Polypharmacy is prevalent among older adults and is associated with adverse health outcomes. Prescribing patterns and the extent of polypharmacy in older patients with kidney failure are not well documented. This analysis examines medication use among older patients with kidney failure in Australia who are enrolled in the OUTcomes Of Older patients with Kidney failure (OUTLOOK) study.

OUTLOOK is a prospective observational cohort study conducted at 8 Australian sites. Inclusion criteria are adults ≥75 years with kidney failure (eGFR ≤15 mL/min/1.73 m2), who are either in the decision-making phase or have recently decided between conservative kidney management (CKM) and kidney replacement therapy (KRT), without having yet started dialysis or undergone kidney transplantation. This analysis examined baseline medication use, with polypharmacy defined as ≥5 medications and hyperpolypharmacy defined as ≥10 medications. Medications were classified according to Anatomical Therapeutic Chemical (ATC) classification codes. Frailty was defined using the Clinical Frailty Scale (CFS). Comorbidity burden was defined using the modified Charlson comorbidity index (mCCI). Logistic regression models were used to assess factors associated with polypharmacy and hyperpolypharmacy.
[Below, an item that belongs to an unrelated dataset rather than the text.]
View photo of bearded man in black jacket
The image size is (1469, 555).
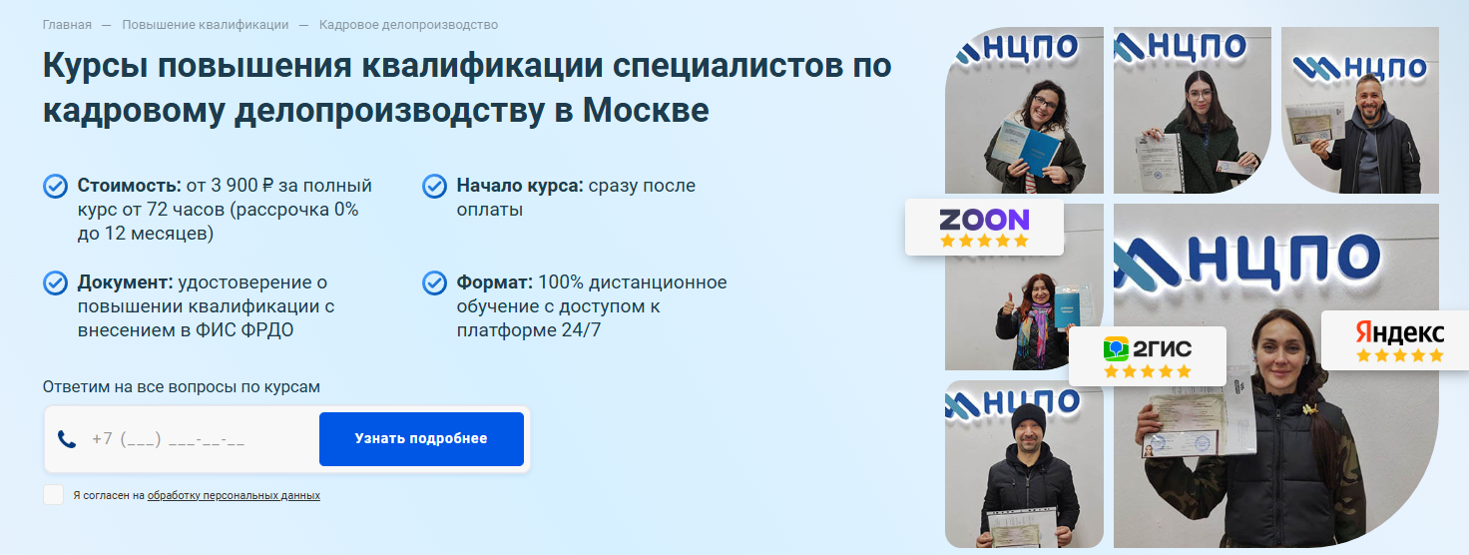1360,110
A total of 605 participants have been enrolled in OUTLOOK. At baseline, mean age was 83.1 years (standard deviation, SD 5.2), 43.5% were female, participants were predominantly community-dwelling (89.3%) and had a high prevalence of frailty (CFS ≥5, 50.6%). Comorbidity burden was high, with mean mCCI 8.1 (SD 1.9) and diabetes prevalence 47.8%. Mean eGFR was 11.3 mL/min/1.73 m2 (SD 2.8), with most patients having decided on their preferred kidney failure treatment pathway (66.0% opting for CKM, 15.2% planning for dialysis, 18.8% undecided). The mean number of prescribed medications was 9.1 (SD 3.9, range 0-24). Polypharmacy occurred in 90.1% of participants (n=545), and 43.5% (n=263) had hyperpolypharmacy. The five most prescribed medication classes were: diuretics, statins, dihydropyridine calcium channel blockers, beta-blockers and erythropoietin-stimulating agents (Table 1). When classified using ATC codes, cardiovascular medications were the most prescribed group (Figure 1). After adjusting for age, sex, race and baseline eGFR, the odds of polypharmacy increased with frailty (CFS ≥5) (adjusted odds ratio, OR 2.88, 95% confidence interval, CI 1.58-5.23, P<0.001) and high comorbidity (mCCI ≥9) (adjusted OR 3.66, 95% CI 1.81-7.42, P<0.001). Similarly, hyperpolypharmacy odds were greater with frailty (adjusted OR 1.72, 95% CI 1.23-2.41, P=0.001), high comorbidity (adjusted OR 2.10, 95% CI 1.50-2.96, P<0.001), and residential care (adjusted OR 2.13, 95% CI 1.23-3.70, P=0.007). There were no associations between planned treatment pathway (dialysis, CKM, or undecided) and odds of polypharmacy or hyperpolypharmacy. Table 1. 20 most prescribed medications in the OUTLOOK cohort.

Figure 1. Percentage of medications in ATC categories in the OUTLOOK cohort.

In this multicentre cohort study of older patients with kidney failure in Australia, the prevalence of polypharmacy and hyperpolypharmacy were high and were associated with frailty, comorbidity burden and residential care. Follow-up data from this cohort will be completed in December 2025, offering important data on the associations of polypharmacy with clinical outcomes including mortality and guiding strategies to mitigate these risks in this vulnerable population.